The operating agency for the Pecos River Basin Water Salvage Project is the Bureau of Reclamation. New Mexico participates in the project by supplying funds for acquisition of permits and rights-of-way; Texas participated in the Project until 1995 when it ceased its share of funding.
The major phreatophyte species which is a problem in the southwest is the salt cedar (Tamarix ssp). It was first noted in the McMillan Delta area, Pecos River Basin, between 1912 and 1914. Since that time salt cedar has spread throughout the basin, occupying more than 275,000 acres in 1961.
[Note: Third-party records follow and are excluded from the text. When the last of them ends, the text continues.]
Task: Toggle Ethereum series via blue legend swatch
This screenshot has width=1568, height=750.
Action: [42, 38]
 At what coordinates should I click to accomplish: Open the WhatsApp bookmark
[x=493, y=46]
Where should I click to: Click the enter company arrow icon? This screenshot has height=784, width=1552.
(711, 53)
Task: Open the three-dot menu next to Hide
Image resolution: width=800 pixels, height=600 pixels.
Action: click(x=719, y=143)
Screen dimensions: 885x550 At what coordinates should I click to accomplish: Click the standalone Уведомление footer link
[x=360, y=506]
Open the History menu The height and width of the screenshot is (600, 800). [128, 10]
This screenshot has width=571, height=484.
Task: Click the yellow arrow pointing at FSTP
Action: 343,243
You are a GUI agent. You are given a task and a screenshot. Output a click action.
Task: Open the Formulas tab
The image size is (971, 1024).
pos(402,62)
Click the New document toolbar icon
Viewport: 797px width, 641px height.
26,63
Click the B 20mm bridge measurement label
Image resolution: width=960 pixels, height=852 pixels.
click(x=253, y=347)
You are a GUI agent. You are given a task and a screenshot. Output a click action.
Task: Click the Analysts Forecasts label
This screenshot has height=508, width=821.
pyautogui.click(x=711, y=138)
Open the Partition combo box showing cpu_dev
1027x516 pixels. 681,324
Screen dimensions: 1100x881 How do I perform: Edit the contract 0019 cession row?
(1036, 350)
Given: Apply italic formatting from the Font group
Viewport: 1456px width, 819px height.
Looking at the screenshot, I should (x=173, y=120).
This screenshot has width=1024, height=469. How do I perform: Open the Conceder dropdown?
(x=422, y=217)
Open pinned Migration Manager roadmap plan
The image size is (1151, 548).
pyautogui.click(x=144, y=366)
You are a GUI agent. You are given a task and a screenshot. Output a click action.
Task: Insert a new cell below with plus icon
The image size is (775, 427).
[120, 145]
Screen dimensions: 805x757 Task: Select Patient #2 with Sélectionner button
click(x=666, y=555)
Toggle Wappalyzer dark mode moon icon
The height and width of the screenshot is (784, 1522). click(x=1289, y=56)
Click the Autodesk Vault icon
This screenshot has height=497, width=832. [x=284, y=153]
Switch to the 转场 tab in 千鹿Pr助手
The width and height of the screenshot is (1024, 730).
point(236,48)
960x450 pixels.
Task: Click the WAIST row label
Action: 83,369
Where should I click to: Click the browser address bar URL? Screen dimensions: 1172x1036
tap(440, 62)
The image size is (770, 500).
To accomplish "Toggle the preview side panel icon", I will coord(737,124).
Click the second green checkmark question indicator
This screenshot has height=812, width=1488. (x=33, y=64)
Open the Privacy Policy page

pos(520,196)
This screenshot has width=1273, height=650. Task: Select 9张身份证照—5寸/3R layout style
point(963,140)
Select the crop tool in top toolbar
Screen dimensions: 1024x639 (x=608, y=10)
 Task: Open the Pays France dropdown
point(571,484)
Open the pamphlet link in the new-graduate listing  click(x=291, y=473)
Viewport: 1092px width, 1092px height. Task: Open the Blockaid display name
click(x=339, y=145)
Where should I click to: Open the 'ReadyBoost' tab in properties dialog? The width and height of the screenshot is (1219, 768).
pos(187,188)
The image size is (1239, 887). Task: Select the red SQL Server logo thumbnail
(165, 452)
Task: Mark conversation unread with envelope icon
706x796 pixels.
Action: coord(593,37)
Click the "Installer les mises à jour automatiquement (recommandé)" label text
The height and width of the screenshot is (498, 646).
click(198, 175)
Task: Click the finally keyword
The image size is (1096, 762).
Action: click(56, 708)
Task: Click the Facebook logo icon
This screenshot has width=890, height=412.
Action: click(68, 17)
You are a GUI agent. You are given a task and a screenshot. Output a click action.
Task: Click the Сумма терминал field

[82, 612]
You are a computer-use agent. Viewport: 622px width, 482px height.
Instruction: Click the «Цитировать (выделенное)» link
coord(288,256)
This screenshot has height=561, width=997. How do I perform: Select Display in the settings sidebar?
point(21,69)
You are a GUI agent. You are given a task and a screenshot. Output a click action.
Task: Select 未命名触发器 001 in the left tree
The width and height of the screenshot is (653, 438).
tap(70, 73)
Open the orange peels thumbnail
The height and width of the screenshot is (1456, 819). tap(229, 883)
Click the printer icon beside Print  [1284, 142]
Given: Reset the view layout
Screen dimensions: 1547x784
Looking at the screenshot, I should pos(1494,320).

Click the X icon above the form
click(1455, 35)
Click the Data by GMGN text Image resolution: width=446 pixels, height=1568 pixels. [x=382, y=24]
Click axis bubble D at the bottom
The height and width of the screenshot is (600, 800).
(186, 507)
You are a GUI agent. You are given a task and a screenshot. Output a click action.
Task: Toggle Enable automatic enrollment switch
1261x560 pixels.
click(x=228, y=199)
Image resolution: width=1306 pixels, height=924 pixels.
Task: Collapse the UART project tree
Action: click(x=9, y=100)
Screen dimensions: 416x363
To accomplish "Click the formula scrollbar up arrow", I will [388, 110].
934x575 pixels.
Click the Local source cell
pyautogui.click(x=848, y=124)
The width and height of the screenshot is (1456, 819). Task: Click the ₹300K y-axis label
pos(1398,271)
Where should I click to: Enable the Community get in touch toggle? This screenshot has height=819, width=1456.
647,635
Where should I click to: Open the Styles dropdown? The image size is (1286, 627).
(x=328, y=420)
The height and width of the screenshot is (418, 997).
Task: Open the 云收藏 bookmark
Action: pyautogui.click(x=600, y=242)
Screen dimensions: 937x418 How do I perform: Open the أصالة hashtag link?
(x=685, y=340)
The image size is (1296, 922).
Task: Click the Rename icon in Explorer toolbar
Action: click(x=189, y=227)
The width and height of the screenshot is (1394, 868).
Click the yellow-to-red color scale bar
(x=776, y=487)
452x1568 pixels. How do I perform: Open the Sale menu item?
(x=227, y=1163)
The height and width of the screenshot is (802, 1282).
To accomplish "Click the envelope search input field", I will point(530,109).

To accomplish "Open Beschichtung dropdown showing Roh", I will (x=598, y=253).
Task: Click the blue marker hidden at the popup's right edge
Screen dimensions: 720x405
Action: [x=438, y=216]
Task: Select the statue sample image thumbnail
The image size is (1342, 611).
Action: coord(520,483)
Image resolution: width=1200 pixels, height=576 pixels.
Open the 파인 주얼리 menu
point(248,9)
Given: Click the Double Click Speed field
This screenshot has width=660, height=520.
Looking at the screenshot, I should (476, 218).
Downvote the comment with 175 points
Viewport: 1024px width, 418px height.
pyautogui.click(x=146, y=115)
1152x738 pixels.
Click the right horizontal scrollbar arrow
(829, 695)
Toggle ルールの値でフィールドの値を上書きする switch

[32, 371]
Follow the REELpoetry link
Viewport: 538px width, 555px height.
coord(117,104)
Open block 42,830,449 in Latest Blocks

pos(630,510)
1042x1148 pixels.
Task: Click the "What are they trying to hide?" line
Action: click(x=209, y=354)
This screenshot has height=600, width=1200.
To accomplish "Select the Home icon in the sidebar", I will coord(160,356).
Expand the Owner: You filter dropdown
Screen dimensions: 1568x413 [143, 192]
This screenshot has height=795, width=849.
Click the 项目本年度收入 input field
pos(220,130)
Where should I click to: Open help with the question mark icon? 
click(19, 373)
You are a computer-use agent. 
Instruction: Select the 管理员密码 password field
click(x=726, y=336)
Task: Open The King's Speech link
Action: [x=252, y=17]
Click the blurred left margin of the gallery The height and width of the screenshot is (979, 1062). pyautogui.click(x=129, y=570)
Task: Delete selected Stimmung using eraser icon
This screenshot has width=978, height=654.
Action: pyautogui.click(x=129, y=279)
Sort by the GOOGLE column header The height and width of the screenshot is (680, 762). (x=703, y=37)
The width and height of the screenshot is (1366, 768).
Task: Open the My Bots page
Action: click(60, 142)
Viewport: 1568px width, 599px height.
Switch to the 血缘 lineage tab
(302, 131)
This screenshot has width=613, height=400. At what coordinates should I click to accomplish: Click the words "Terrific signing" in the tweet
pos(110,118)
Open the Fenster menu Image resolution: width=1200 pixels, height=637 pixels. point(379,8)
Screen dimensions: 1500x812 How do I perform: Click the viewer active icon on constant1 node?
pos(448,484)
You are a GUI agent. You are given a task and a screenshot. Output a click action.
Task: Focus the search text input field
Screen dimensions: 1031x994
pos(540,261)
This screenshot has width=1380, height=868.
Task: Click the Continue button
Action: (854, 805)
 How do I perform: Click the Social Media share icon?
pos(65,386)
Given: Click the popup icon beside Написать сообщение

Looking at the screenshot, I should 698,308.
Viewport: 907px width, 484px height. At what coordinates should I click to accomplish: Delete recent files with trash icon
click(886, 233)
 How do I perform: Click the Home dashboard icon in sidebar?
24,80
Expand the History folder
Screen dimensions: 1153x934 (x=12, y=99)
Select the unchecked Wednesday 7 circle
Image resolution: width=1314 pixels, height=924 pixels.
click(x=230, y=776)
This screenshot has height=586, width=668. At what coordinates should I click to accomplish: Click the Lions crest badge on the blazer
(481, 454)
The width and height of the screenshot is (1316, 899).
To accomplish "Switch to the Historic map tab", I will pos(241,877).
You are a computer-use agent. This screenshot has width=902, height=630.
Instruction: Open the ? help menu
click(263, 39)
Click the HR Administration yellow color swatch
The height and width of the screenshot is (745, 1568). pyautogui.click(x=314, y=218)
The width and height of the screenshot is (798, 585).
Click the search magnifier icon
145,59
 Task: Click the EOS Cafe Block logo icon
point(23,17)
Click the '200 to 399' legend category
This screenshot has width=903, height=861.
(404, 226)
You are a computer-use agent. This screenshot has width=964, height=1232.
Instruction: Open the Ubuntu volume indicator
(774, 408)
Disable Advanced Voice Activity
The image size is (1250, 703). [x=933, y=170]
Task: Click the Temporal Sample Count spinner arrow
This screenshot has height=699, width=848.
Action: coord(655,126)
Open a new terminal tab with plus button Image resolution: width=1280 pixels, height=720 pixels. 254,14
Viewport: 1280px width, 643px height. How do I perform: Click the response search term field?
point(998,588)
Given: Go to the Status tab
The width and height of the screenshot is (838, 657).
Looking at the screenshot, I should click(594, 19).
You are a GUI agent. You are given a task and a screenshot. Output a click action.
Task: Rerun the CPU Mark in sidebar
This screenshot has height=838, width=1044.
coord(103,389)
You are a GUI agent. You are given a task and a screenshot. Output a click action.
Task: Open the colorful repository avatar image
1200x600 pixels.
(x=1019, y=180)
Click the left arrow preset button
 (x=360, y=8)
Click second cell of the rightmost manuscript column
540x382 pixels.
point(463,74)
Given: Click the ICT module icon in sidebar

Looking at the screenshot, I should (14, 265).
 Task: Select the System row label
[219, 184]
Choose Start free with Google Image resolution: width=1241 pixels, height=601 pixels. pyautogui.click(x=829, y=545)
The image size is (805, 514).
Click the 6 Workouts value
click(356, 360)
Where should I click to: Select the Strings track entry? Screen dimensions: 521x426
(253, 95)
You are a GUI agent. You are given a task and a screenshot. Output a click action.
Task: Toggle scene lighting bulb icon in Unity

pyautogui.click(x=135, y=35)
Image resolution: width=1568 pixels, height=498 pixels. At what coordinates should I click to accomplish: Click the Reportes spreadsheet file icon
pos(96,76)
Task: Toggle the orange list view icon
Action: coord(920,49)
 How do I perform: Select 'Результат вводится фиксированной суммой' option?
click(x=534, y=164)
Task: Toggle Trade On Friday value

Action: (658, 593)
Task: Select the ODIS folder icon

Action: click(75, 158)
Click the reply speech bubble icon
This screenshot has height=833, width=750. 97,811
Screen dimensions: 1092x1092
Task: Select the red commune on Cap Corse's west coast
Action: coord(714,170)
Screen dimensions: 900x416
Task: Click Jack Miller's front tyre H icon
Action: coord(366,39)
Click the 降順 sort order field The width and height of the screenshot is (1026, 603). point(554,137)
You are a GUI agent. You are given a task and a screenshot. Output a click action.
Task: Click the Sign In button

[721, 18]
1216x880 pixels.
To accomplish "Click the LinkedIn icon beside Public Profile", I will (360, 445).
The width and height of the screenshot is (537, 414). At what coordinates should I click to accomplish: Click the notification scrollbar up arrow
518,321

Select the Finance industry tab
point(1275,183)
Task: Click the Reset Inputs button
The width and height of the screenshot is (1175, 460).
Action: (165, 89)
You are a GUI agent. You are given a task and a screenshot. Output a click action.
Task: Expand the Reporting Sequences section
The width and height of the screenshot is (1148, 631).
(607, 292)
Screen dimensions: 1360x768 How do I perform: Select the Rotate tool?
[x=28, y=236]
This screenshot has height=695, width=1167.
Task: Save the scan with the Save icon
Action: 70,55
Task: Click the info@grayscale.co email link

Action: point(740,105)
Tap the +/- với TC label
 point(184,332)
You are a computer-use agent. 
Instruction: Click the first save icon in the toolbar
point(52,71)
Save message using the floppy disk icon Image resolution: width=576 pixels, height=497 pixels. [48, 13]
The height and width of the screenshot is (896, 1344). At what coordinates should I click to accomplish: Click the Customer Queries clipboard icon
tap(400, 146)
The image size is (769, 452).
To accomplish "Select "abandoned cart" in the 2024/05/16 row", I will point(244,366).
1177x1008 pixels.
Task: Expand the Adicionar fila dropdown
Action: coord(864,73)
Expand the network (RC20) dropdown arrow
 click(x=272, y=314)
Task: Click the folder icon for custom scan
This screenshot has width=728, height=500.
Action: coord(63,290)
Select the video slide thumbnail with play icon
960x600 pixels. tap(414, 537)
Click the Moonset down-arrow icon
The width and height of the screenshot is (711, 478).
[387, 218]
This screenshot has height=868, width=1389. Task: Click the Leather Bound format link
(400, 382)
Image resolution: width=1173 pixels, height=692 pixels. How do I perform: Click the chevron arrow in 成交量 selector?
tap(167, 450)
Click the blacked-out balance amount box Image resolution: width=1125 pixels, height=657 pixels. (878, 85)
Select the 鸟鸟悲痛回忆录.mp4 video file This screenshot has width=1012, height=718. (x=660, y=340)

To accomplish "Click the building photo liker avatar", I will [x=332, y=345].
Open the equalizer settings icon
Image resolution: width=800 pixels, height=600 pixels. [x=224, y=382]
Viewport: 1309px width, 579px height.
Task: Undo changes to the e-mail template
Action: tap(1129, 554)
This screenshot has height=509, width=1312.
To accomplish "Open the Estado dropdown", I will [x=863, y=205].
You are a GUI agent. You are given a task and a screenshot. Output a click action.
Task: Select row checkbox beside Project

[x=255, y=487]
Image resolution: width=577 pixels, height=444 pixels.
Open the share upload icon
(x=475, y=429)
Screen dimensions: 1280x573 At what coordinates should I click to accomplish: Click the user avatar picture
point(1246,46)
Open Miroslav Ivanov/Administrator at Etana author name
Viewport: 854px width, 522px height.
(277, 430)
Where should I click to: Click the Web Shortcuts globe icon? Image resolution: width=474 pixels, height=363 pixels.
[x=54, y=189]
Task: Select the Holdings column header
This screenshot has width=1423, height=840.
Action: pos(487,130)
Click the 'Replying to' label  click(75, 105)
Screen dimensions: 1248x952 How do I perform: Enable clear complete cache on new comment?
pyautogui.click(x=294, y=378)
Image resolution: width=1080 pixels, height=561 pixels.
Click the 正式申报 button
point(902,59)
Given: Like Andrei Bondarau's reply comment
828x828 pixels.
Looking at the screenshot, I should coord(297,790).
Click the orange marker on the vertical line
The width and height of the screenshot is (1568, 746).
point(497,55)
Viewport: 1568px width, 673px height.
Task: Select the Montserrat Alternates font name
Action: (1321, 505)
Salt cedars contribute to the problems of water shortages and flooding within the Pecos River Basin area. It is estimated that the consumptive use of water by salt cedars in some areas of the Pecos River Basin may be as much as 4.15 acre-feet per acre per year. Also, phreatophyte invasion onto farmlands was decreasing crop yield and forage available for pasture grazing.
Public Law 88-594, dated September 12, 1964, authorized the Secretary of the Interior, as he deems necessary, to `. . . carry out a continuing program to reduce nonbeneficial consumptive use of water in the basin including that by salt ceders and other phreatophytes.`
Clearing activities conducted by the Bureau of Reclamation began in 1967 and continued until 1971, during which time about 53,950 acres at various locations between Lake Sumner, New Mexico, and Pecos, Texas, a distance of about 370 miles, were within the clearing boundaries. After a hiatus, the clearing program was reinitiated. Since 1995 the program has been limited to about 30,000 acres in New Mexico.
Various methods and equipment were used for the initial clearing of the salt cedars such as plowing, tree crushers, mowing, bulldozing, chaining, and chemical control. The maintenance of the regrowth currently is performed solely by root plowing with heavy equipment.